For eight months I’ve worked with software development teams in the role of senior quality coach. We work in agile teams, without ever using the word agile. Most teams include software developers, a product designer, a product manager and an engineering manager. There are no testers or business analysts, and everyone on the team can write code to some degree.
Quality coaching is not software testing
Quality coaches do not fill the role of software testers. While it’s commonly said that each person in an agile team owns quality, this truth can be undermined by the presence of a tester in the team.*
To state it more clearly: quality coaches do not own the test strategy, automation test suites, build pipelines, lists of defects, test environments, or test data.

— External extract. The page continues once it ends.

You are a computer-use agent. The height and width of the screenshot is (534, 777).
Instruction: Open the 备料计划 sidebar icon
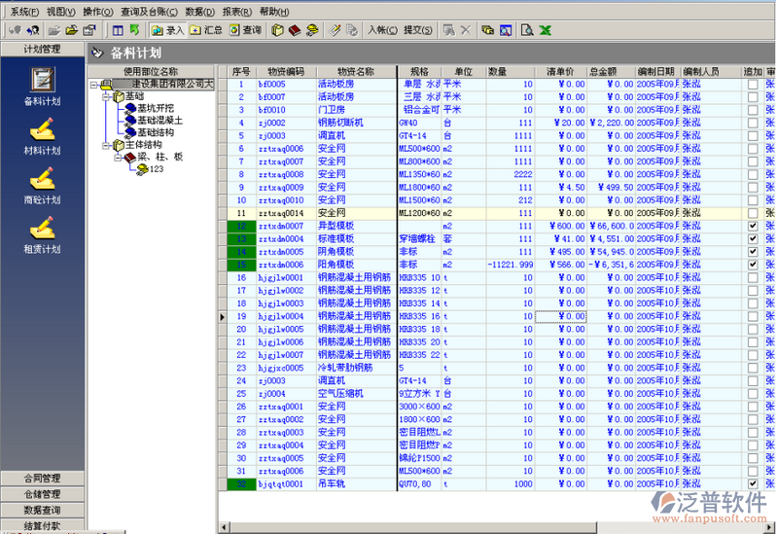coord(42,80)
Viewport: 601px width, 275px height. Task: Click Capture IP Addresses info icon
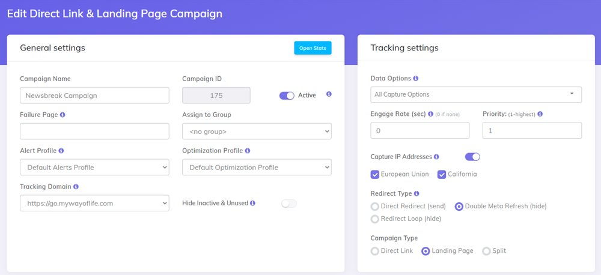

Quality coaches are not responsible for investigating failed test results, performing exploratory testing, or writing up bug reports.
Every one of these artefacts and activities is owned and maintained by the development teams.
Quality Coach Responsibilities
Create and promote a quality mindset within the team.
Work with stakeholders to discover/determine quality goals.
Explore the product to gain context.
Provide coaching, guidance and training on software quality and testing.
Collaborate with other teams including Support, Sales and Marketing to better understand user goals and behaviours.
Stay curious, ask questions, follow up on loose threads.
Help facilitate risk workshops, bug bashes, post-mortems and other brainstorming sessions.
Advocate for process improvements.
This is Part 2 in a short series of posts about quality coaching. The next posts elaborate on the activities performed by a Quality Coach.
*Embedding a tester in an agile team can work very well, for example when the bulk of testing is performed while pairing with the developer who wrote the code.